Chaplain's Comments

How do I make my life a marketplace? As our global economy falters and staggers to its knees, the answer to this question is all the more evident. Anytime I allow the vices of greed and vanity to take precedence in my life, I am turning my life into a marketplace; I take another course or two to be more marketable. I probably pound the pavement and surf the web selling my wares as human resource, trying to land on the best job. I engage in getting richer quicker exercises.

I engage in activities designed to help me to make the most of my life in exchange for as little as possible effort, time or treasure. I constantly sell out to more efficient means of living comfortable, using my money, my time, and my energy to purchase, keep inventory of, and protect my worldly goods, I spend more time driving my children around to many activities designed to improve their lives, than I use to pray Life himself into our days.

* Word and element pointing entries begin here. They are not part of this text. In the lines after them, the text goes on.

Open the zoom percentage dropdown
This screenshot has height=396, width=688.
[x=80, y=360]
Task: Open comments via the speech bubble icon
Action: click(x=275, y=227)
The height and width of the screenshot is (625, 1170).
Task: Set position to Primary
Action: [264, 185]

The picture of the temple purged by Jesus in this weekend's gospel, with a whip of cord is much rawer, than being whipped out of the cattle, the sheep, the birds, the sellers and all the money changers. Perhaps there were a few coins scattered on the floor amidst dirt and filth of dung and puddles of urine. Not a pretty sight, it is true but there was peace. Is there room within me where there is a place for a quiet conversation with the Lord of my life? There is nothing to buy, nothing to sell, nothing to capture care and worry, nothing to produce anxiety. God's presence requires only one show up, with open heart and ears, and with eyes uncluttered enough to see simply the Light.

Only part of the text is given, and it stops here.